Teresa Ciardiello Com. di Succivo
Dal vangelo secondo Giovanni (Gv 13:33-35)
Figlioli, ancora per poco sono con voi; voi mi cercherete, ma come ho già detto ai Giudei, lo dico ora anche a voi: dove vado io voi non potete venire. Vi do un comandamento nuovo: che vi amiate gli uni gli altri; come io vi ho amato, così amatevi anche voi gli uni gli altri. Da questo tutti sapranno che siete miei discepoli, se avrete amore gli uni per gli altri».

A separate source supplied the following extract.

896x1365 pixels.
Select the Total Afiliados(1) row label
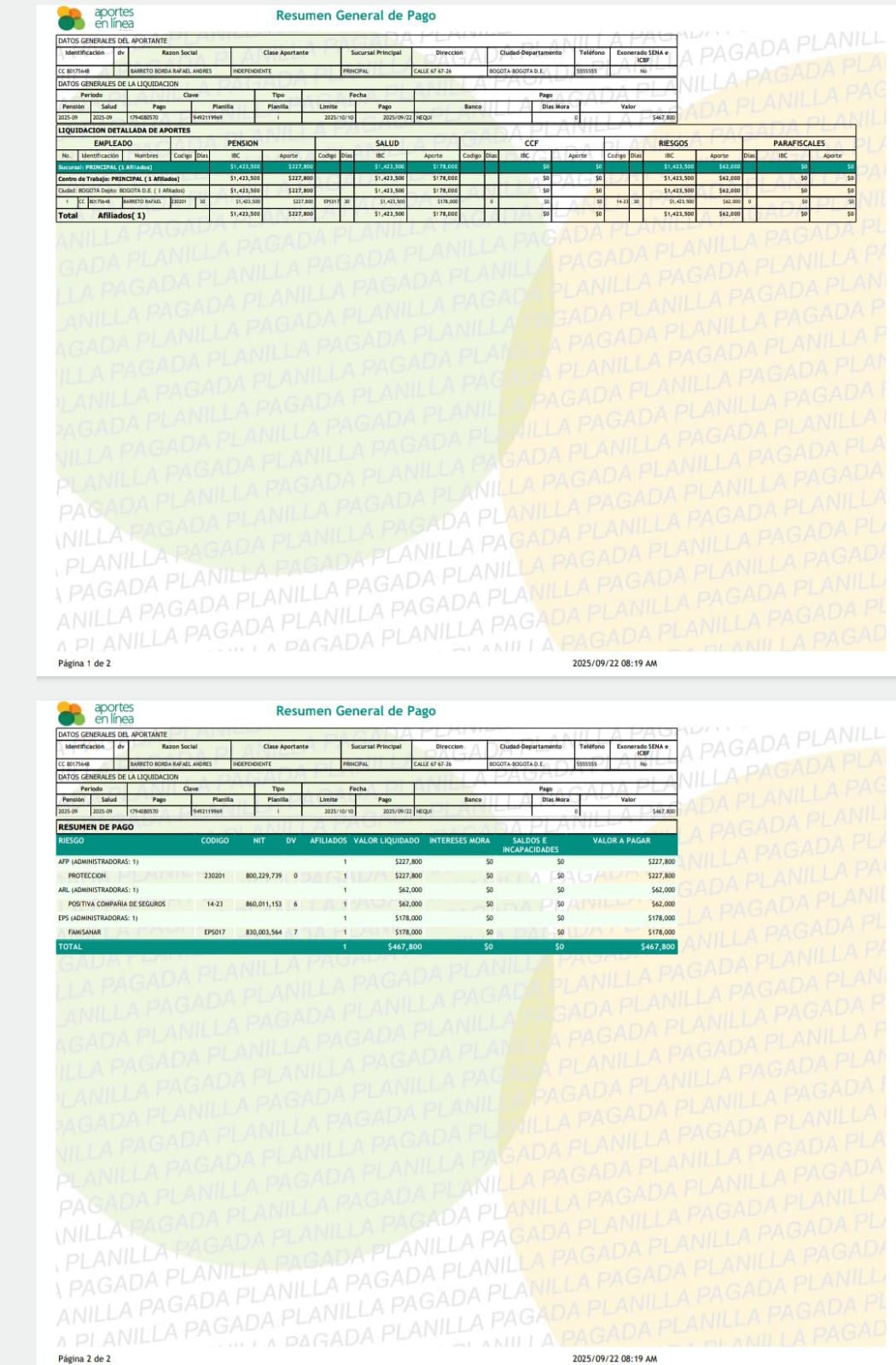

Nessuno ha un amore più grande di questo: dare la vita per i propri amici. Voi siete miei amici, se farete ciò che io vi comando. (Gv 15:13-14)

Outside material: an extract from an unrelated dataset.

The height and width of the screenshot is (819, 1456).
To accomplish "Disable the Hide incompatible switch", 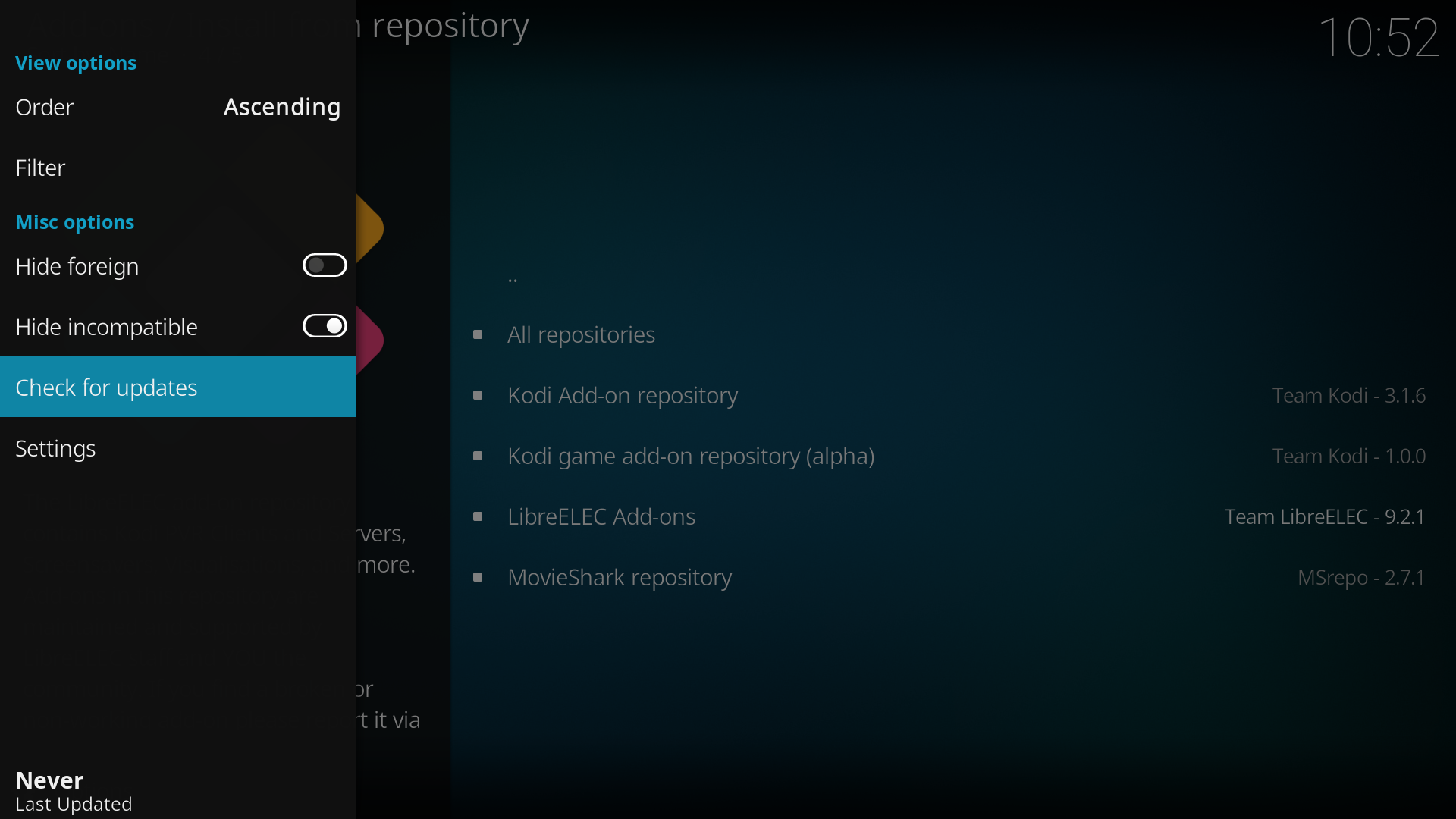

Questo brano parla di Gesù che sta per andar via. Non possiamo seguirlo, ma siamo consapevoli dell’amore che Lui ha per noi. In questo brano Gesù ci dà il comandamento nuovo, quello di amarci gli uni gli altri come Lui ci ha amati. E’ come se, prima di andarsene, ci avesse lasciato un dono. Gesù dice di amarci come Lui ci ama, di un amore forte e reciproco. L’amore è il dono più potente che Dio ci ha concesso: quell’amore fraterno che fa risplendere la gloria di Dio sulla terra. Solo attraverso l’amore possiamo essere discepoli di Gesù. Il messaggio di Gesù è molto chiaro: vuole tra noi la comunione fraterna e noi possiamo realizzarlo se ci affidiamo a Dio che lo riversa nei nostri cuori. Tutti noi siamo specchi che riflettono Dio e quindi dobbiamo amarci gli uni gli altri. Anche la Madre Speranza ci aiuta in questo cammino d’amore quando ci dice che solo donando amore e carità, possiamo arrivare a Dio. L’amore però deve essere dimostrato con le opere, attraverso il perdono, non permettendo che alcun pensiero di vendetta attraversi la nostra mente, aiutando i fratelli nelle necessità e rallegrandoci del bene degli altri, relazionandoci con pazienza e armonia, perché la persona ideale non esiste, quindi dobbiamo amarci così come siamo.